## What the task requires
Lines of the material that include the word "agent" are to be counted; only their number should be given.

## Records to process

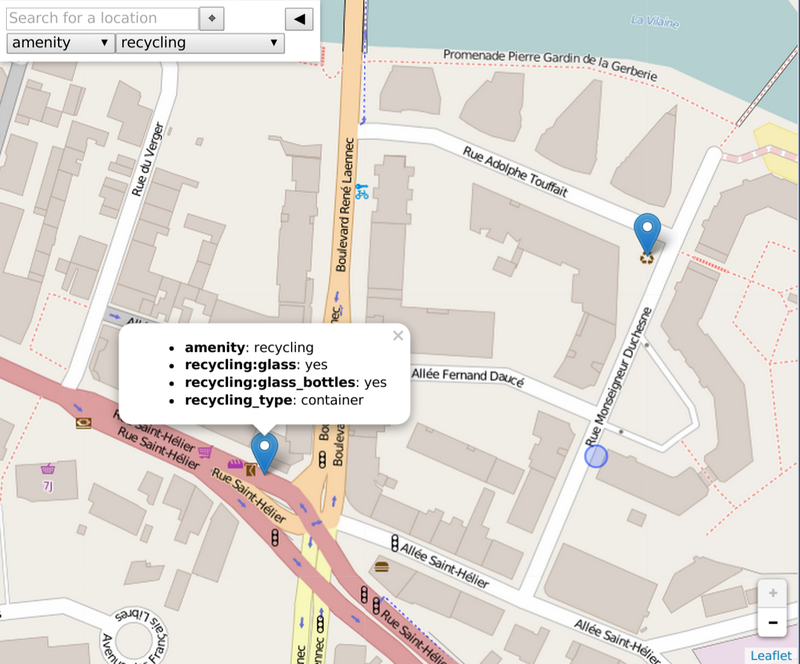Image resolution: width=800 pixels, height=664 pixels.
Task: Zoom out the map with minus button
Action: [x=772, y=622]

...

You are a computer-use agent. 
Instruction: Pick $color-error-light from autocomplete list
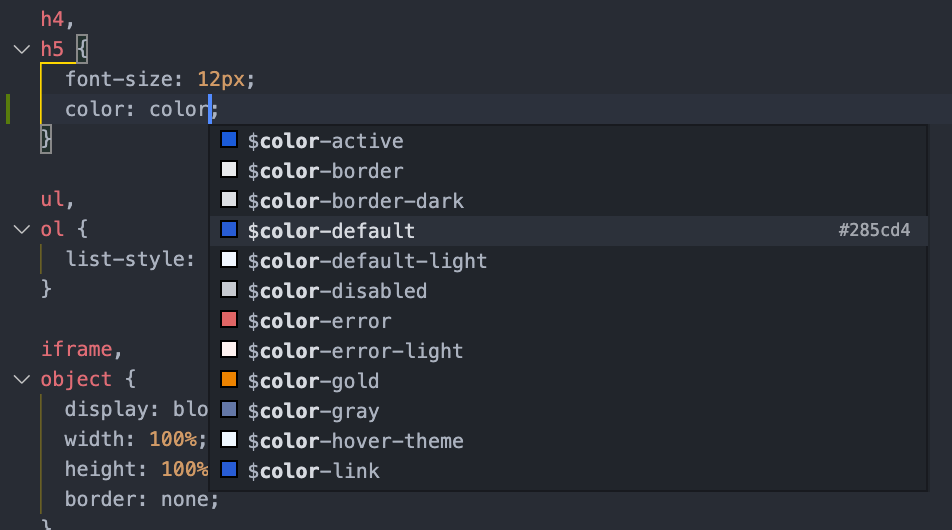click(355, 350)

---

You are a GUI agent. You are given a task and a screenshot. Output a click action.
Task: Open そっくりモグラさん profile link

## Solution to the problem
2